:: Stated goal ::
Extract the listing word for word, from its first line through the line that contains "coord(289,124)", including both. Leave the pictures out of your answer.

[START Source records]

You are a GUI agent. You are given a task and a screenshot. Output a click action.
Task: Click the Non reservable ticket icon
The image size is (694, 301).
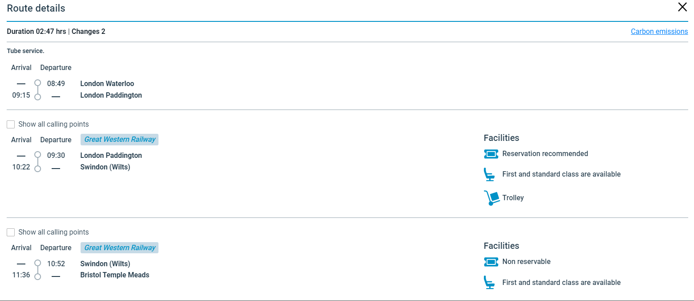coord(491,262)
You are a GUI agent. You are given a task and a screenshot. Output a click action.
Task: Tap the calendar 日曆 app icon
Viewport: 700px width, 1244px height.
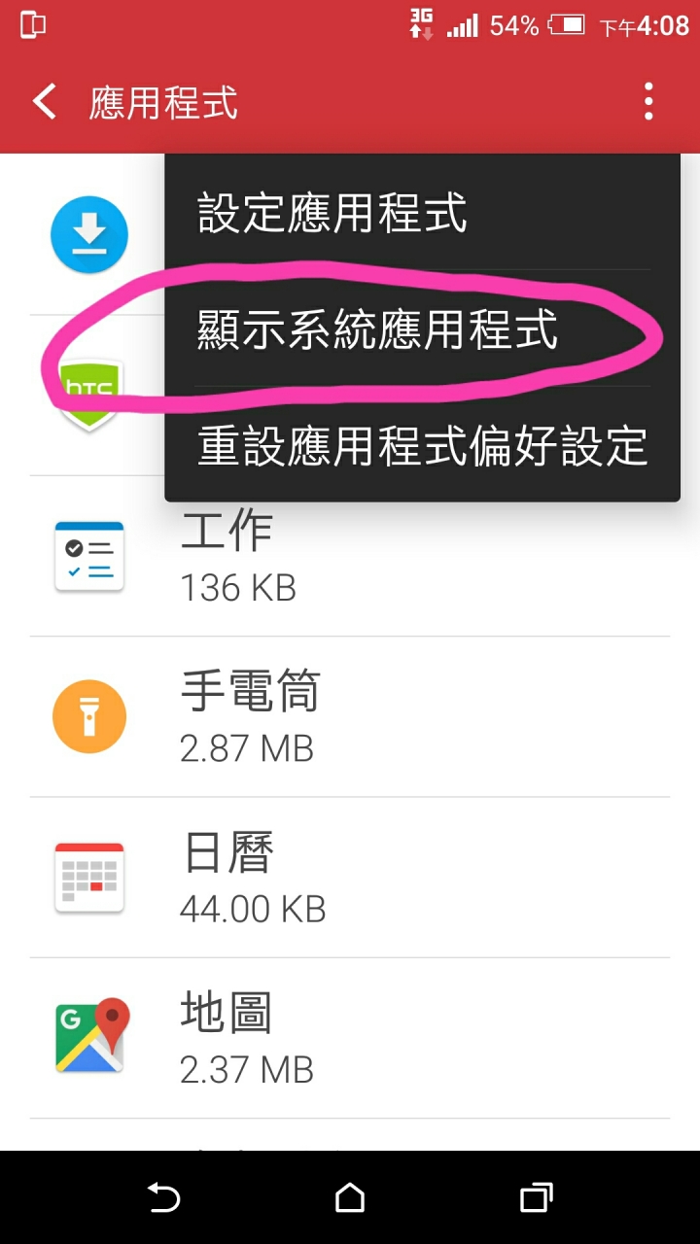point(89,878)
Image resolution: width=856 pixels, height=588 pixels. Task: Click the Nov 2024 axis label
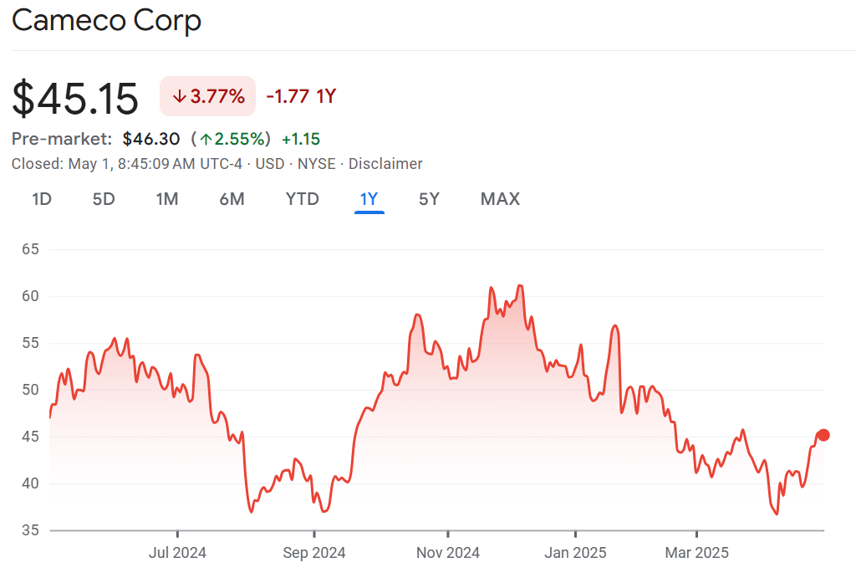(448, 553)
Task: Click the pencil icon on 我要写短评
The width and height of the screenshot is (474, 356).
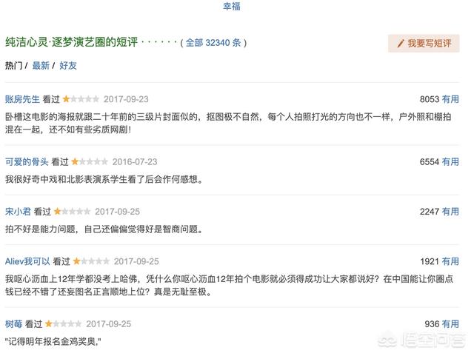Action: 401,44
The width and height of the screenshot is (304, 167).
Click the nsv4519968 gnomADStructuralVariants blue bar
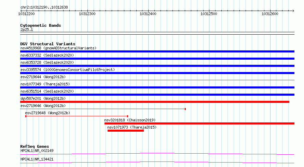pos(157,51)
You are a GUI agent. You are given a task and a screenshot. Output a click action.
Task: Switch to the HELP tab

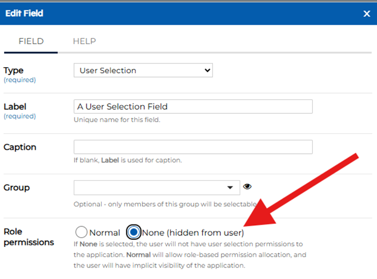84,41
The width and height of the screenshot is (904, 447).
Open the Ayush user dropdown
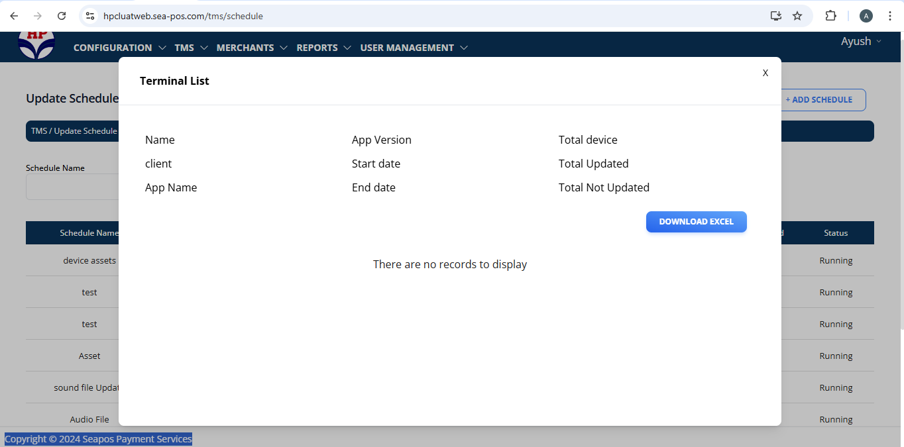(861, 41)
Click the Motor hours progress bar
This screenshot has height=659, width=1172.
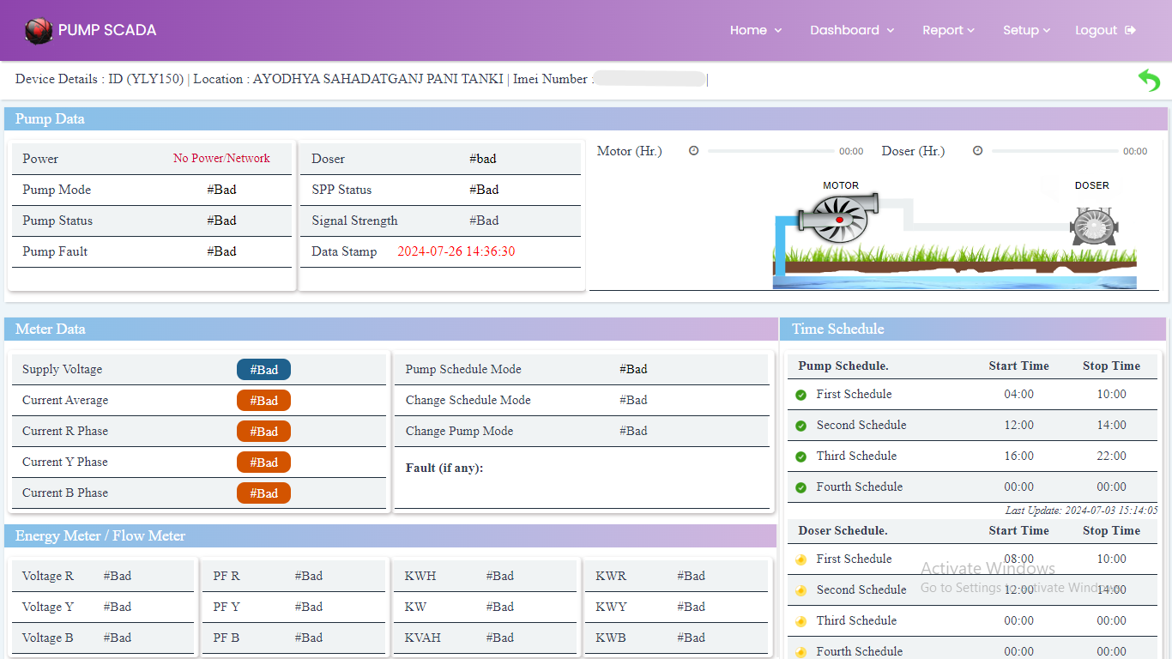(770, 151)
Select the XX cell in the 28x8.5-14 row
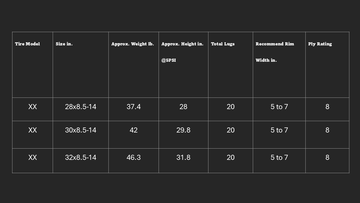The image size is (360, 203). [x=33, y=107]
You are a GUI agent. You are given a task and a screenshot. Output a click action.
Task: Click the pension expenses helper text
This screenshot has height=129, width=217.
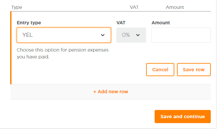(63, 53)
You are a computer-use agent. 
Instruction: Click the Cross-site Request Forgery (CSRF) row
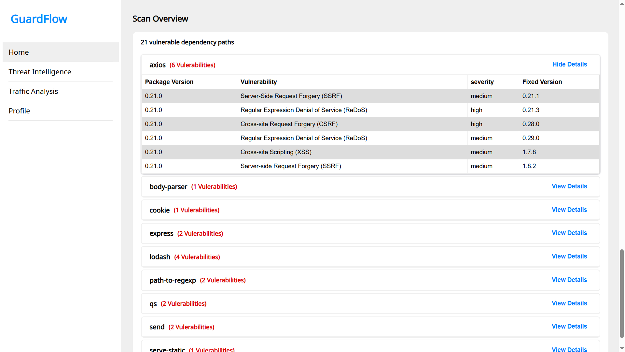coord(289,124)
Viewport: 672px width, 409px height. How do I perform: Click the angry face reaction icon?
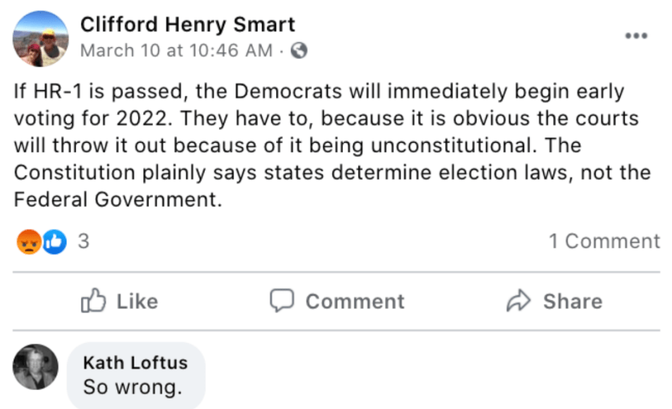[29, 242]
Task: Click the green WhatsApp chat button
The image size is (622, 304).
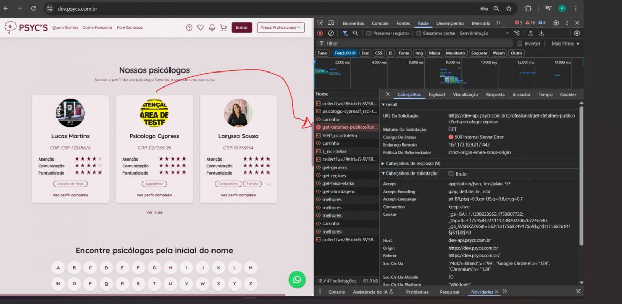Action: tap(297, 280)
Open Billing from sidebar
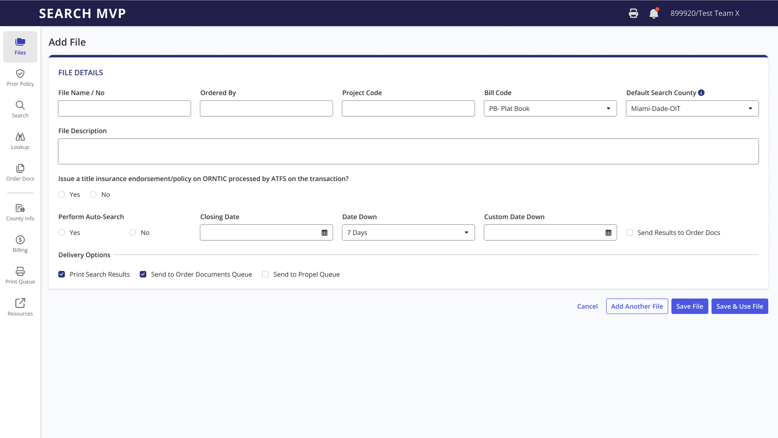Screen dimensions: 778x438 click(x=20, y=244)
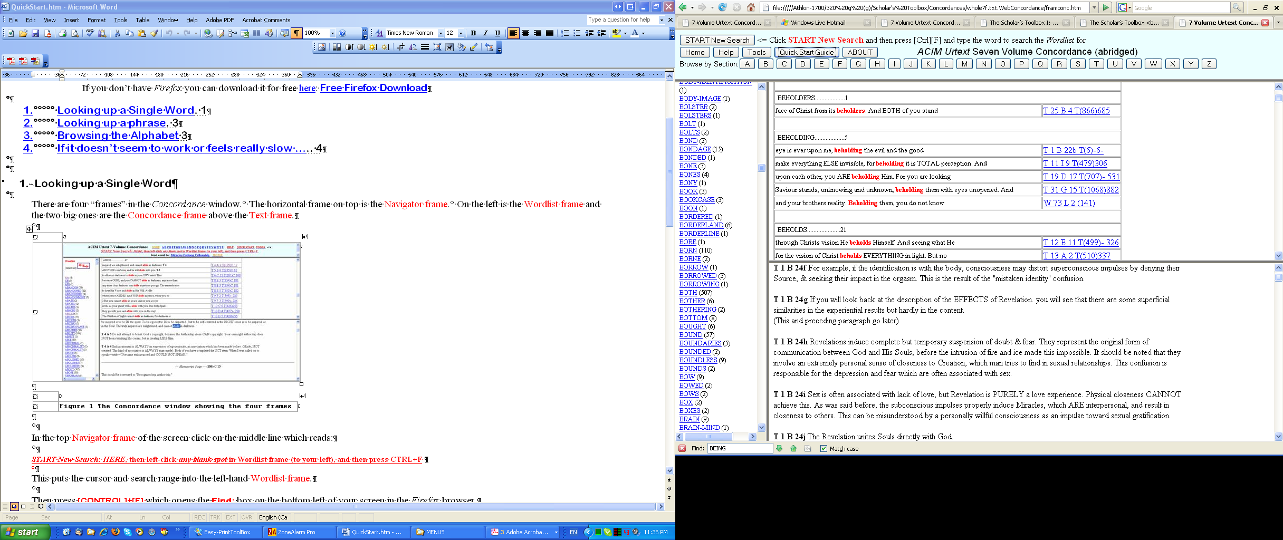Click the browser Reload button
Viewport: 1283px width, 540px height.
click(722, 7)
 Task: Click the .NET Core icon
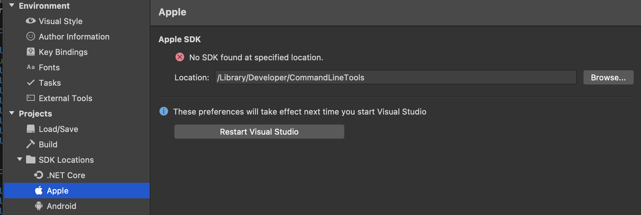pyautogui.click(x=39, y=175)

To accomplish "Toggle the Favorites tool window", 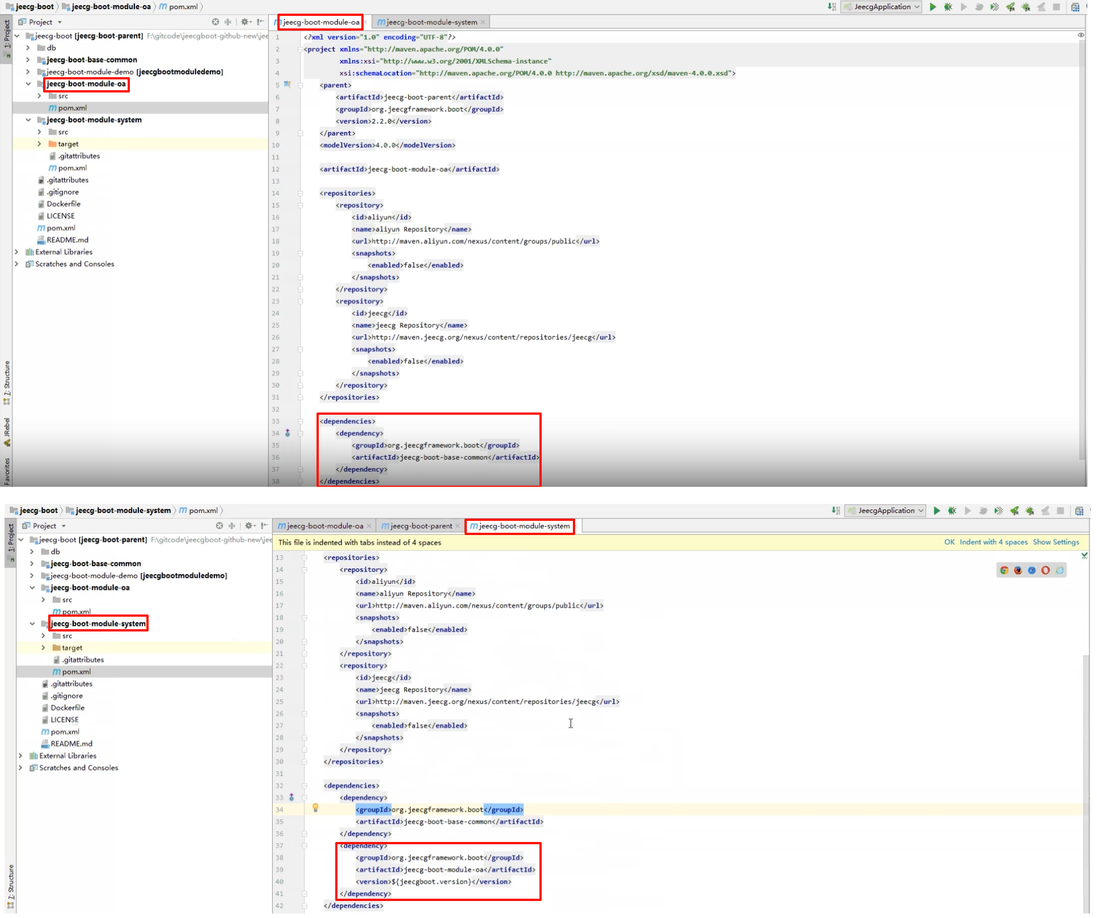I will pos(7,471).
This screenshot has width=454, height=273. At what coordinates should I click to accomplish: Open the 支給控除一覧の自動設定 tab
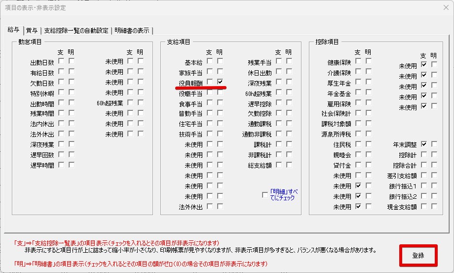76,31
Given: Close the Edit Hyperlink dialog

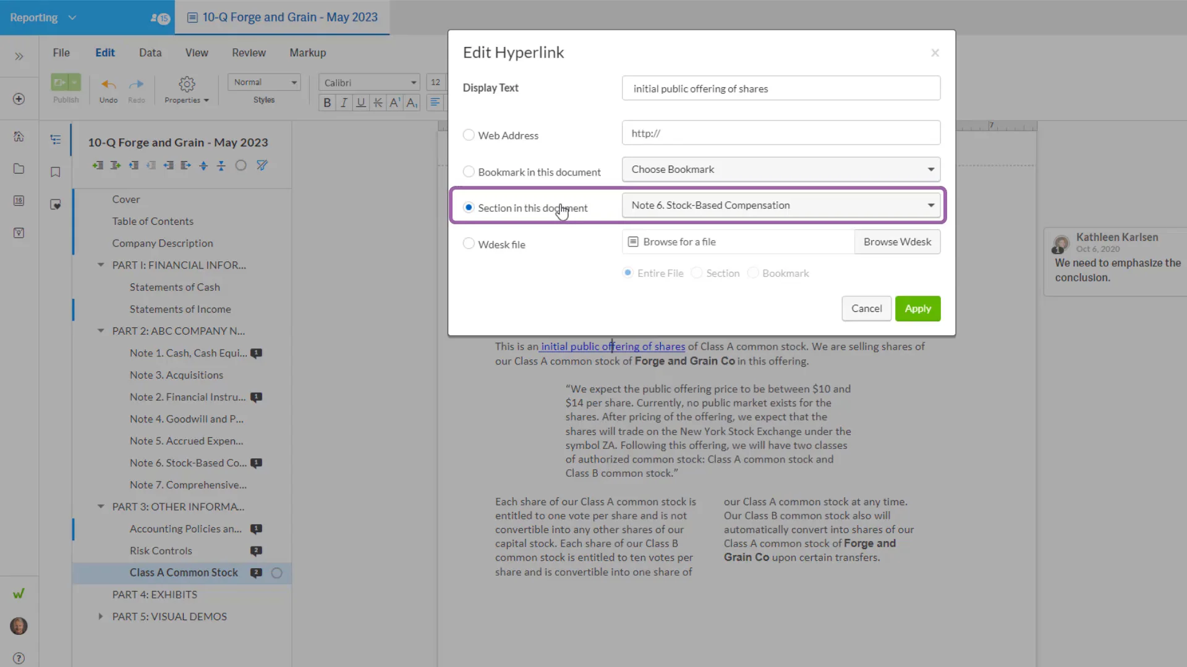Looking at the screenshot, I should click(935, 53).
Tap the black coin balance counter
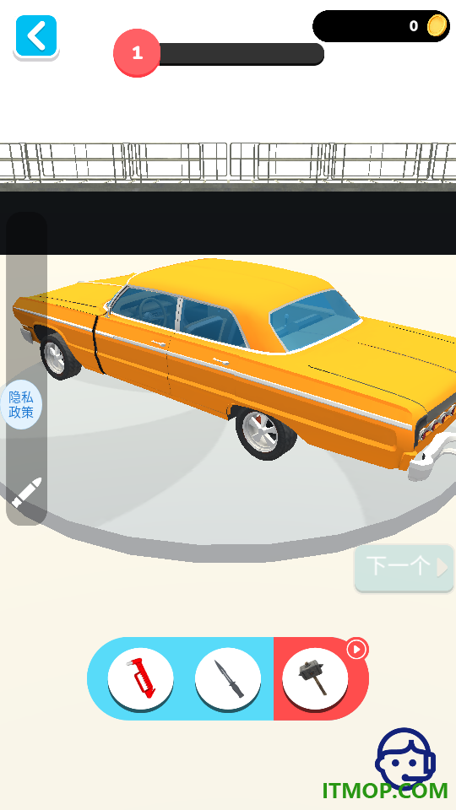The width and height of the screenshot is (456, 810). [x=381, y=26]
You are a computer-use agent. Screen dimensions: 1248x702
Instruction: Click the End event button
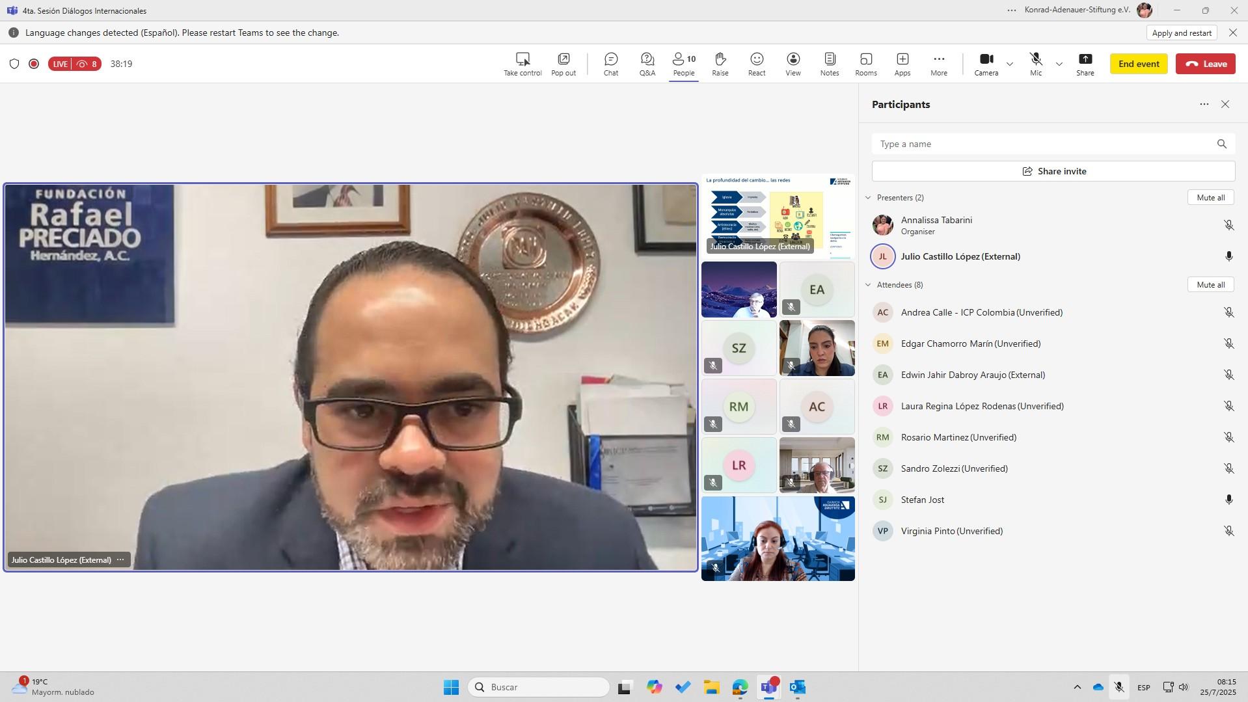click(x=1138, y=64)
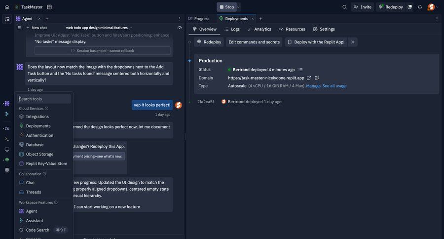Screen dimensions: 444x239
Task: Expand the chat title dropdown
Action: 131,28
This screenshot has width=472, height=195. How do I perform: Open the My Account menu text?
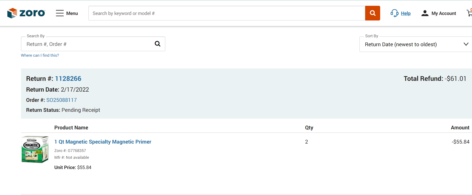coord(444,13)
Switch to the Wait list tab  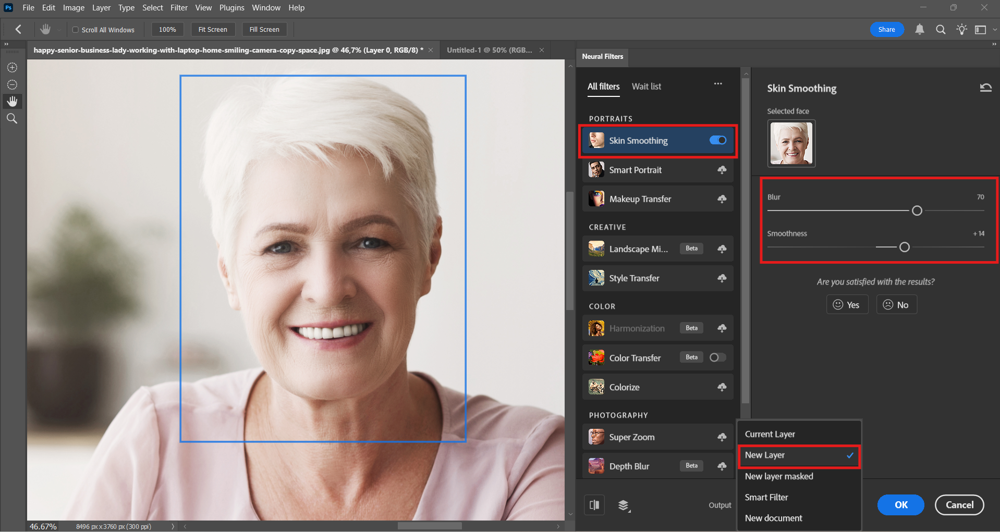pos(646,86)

[END Source records]

:: Response to this exercise ::
You are a GUI agent. You are given a task and a screenshot. Output a click action.
Task: Click the Non reservable ticket icon
The image size is (694, 301).
coord(491,262)
You are a GUI agent. You are given a task and a screenshot. Output a click action.
Task: Tap the calendar 日曆 app icon
Viewport: 700px width, 1244px height.
point(89,878)
Image resolution: width=856 pixels, height=588 pixels. Task: Click the Nov 2024 axis label
(448, 553)
Task: Click the pencil icon on 我要写短评
The width and height of the screenshot is (474, 356).
Action: 401,44
The width and height of the screenshot is (304, 167).
Click the nsv4519968 gnomADStructuralVariants blue bar
pos(157,51)
You are a GUI agent. You are given a task and a screenshot. Output a click action.
Task: Switch to the HELP tab

84,41
The width and height of the screenshot is (904, 447).
Open the Ayush user dropdown
(861, 41)
Click the Motor hours progress bar
This screenshot has height=659, width=1172.
(770, 151)
Select the XX cell in the 28x8.5-14 row
The image size is (360, 203). [x=33, y=107]
You are a GUI agent. You are given a task and a screenshot. Output a click action.
Task: Click the pension expenses helper text
This screenshot has height=129, width=217.
(63, 53)
You are a computer-use agent. 
Instruction: Click the Cross-site Request Forgery (CSRF) row
coord(289,124)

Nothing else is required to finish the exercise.